Subject: Comment on File Number S7-07-13

October 12, 2013

I support Dodd-Frank rule 953(b), which strikes me as being all about the intersection of pay equity and investor value.

American workers are more productive than ever, but, year after year, studies show working Americans earning less and less, even as CEO pay balloons and corporate profits soar.

Disclosing corporate pay ratios between CEOs and average employees will finally show which corporations are driving this trend, which siphons money away from investors, and into the pockets of CEOs. In 1990, senior executive pay absorbed 5 percent of corporate profits. Today, according to Government Metrics International, it absorbs 10 percent.
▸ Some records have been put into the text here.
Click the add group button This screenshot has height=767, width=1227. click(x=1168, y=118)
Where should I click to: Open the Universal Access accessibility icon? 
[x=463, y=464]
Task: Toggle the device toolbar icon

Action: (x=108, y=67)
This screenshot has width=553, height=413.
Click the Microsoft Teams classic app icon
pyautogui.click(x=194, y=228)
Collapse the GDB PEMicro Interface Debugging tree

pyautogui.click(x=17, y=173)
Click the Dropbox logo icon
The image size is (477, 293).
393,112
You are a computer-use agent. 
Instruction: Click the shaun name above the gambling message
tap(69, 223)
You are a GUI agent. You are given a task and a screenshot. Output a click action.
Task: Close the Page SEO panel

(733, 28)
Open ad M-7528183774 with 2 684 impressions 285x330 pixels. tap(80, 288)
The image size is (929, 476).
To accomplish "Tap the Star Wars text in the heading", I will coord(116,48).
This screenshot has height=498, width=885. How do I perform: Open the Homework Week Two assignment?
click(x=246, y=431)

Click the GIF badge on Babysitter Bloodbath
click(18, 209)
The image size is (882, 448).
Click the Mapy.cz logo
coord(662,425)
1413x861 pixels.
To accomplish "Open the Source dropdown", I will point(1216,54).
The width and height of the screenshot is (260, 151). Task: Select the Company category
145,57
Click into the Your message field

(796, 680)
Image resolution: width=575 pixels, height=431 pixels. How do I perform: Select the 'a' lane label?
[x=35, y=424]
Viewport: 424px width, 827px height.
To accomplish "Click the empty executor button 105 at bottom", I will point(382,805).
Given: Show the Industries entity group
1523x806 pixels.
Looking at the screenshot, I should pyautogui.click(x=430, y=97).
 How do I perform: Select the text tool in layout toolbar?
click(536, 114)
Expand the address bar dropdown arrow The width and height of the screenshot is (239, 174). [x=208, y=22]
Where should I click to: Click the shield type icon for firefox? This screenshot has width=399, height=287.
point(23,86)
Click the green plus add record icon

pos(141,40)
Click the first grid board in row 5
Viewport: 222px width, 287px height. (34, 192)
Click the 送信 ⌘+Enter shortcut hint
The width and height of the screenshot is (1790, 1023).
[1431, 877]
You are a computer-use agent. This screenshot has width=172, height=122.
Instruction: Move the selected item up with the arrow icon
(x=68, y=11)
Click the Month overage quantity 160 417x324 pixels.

Actually, I don't really believe that such disclosure will limit the bloated executive compensations at all! Of the 25 companies that my wife and I own stock in, only one pays their top execs what I consider to be acceptable total compensations: $3 million or less per exec! When some of the biggest companies are paying their CEOs 25 to 35 million total compensation per year, I can only encourage armed insurrection by the citizens of the US to eliminate not only these over-paid bastards, but also the Boards of Directors who have voted to approve these excessive and burdensome payments. What we really need is legislation to limit the NEO compensations to a more reasonable level, and impose higher tax rates on all of them!

Fairer pay structures mean stronger companies and a stronger economy – both of which are important to me as a consumer and as an investor.

No doubt there are a select few who benefit from the status quo of keeping the pay disparities undisclosed. Stand firm, and implement the law as written.